F1 introduced a minimum driver weight in 2019.
As Motorsport.com explained in 2018, F1 decided to establish a minimum weight of 80 kilograms — about 176 pounds — for drivers and their seat ballast. The total weight for cars and their drivers rose to 740 kilograms, up from 734 kilograms in 2018, 728 kilograms in 2017, and 702 kilograms before that.
The 80-kilogram minimum for drivers and their seats meant that a 70-kilogram driver would need 10 kilograms of seat ballast below them, the site explained.

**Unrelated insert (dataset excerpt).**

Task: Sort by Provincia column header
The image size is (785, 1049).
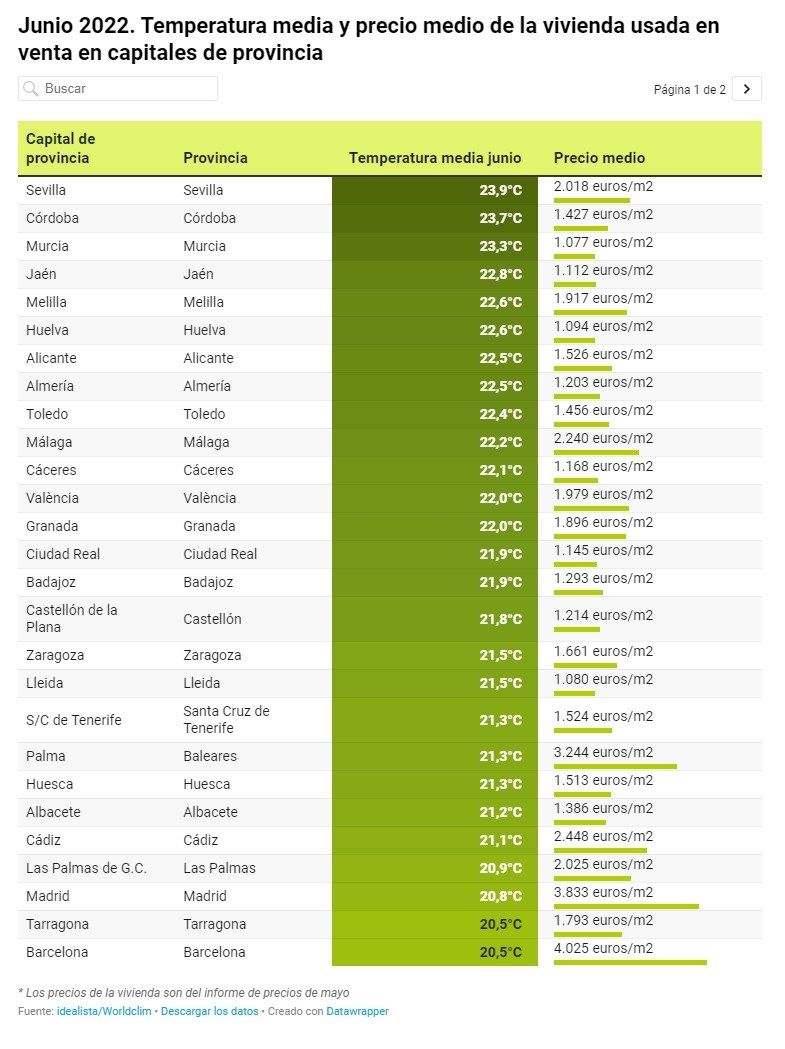Action: tap(215, 158)
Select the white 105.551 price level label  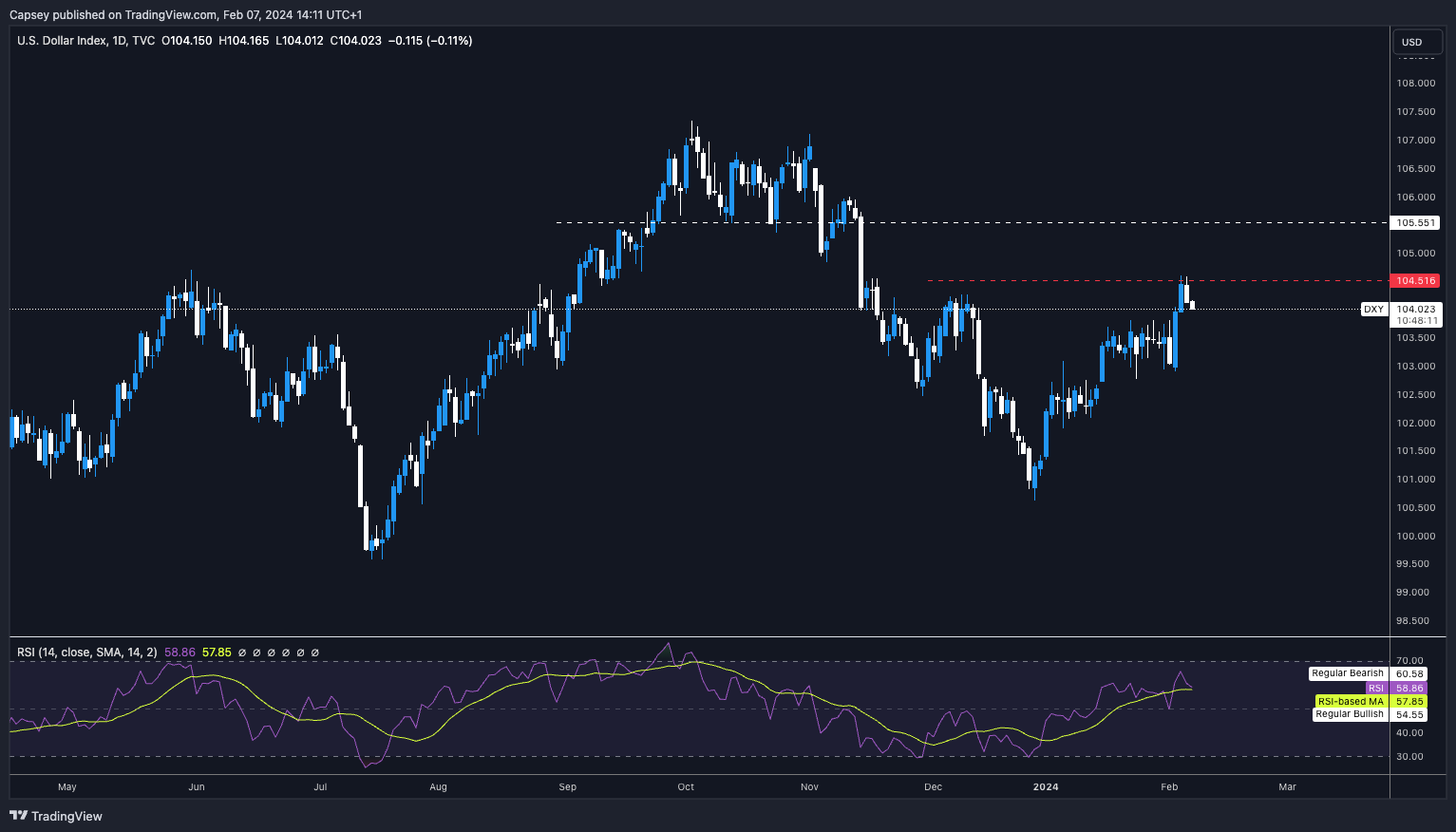tap(1415, 223)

“It’s been a common topic over many years; actually, it’s not a fresh point,” Paddy Lowe, then the technical chief for the Williams Racing team, told Motorsport.com at the time. “If you go back many years, actually, the driver weight was not in the car weight at all. And then it became added somewhere in the mid-‘90s to the total weight. But it’s still left, as some perceive — including many of the drivers — a problem around their management of weight. Sometimes that can affect them personally in quite a big way.”
He went on: “I think particularly with younger drivers it can even lead to health problems, because of this constant drive to lower the weight, to possibly unhealthy levels. Personally, I think it’d be a good thing for the sport, something that many drivers have been asking for for many years, to take that element away, within reason.”